Auxiliary Space: O(1)
Applying the sliding window technique:
- We compute the sum of the first k elements out of n terms using a linear loop and store the sum in variable window_sum.
- Then we will traverse linearly over the array till it reaches the end and simultaneously keep track of the maximum sum.
- To get the current sum of a block of k elements just subtract the first element from the previous block and add the last element of the current block.
The below representation will make it clear how the window slides over the array.
Consider an array arr[] = {5, 2, -1, 0, 3} and value of k = 3 and n = 5
This is the initial phase where we have calculated the initial window sum starting from index 0 . At this stage the window sum is 6. Now, we set the maximum_sum as current_window i.e 6.
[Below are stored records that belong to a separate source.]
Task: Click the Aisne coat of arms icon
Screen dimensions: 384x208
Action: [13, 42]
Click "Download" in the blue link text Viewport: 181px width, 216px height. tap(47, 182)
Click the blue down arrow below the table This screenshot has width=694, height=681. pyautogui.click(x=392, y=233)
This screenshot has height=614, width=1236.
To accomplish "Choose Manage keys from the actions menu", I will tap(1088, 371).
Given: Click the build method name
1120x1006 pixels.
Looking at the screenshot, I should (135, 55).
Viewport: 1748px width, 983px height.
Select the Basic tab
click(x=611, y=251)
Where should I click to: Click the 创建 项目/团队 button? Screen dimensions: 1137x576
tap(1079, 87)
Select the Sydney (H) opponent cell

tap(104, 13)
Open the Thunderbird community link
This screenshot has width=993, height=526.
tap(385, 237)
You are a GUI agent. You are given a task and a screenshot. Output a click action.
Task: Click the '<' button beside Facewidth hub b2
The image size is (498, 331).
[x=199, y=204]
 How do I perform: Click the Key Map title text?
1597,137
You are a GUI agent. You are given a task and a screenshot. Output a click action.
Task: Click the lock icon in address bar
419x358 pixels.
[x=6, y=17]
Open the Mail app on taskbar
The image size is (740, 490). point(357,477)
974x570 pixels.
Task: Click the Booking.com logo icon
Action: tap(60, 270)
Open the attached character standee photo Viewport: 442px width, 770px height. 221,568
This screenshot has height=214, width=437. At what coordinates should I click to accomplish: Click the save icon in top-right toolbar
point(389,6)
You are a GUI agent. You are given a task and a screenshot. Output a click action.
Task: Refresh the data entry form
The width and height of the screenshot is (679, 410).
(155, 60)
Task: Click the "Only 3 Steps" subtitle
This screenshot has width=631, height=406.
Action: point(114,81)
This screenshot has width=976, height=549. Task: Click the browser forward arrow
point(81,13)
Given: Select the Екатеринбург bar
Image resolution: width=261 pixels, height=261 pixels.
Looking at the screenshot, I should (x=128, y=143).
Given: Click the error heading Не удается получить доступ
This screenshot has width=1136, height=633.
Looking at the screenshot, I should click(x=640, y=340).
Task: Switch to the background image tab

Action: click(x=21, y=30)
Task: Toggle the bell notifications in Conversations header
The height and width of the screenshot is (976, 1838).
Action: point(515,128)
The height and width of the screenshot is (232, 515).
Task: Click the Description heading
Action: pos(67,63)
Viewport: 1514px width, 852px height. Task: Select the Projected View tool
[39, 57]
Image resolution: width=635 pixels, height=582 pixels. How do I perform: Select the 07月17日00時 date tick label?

Now, we slide our window by a unit index. Therefore, now it discards 5 from the window and adds 0 to the window. Hence, we will get our new window sum by subtracting 5 and then adding 0 to it. So, our window sum now becomes 1. Now, we will compare this window sum with the maximum_sum. As it is smaller, we won’t change the maximum_sum.
Similarly, now once again we slide our window by a unit index and obtain the new window sum to be 2. Again we check if this current window sum is greater than the maximum_sum till now. Once, again it is smaller so we don’t change the maximum_sum.
Therefore, for the above array our maximum_sum is 6.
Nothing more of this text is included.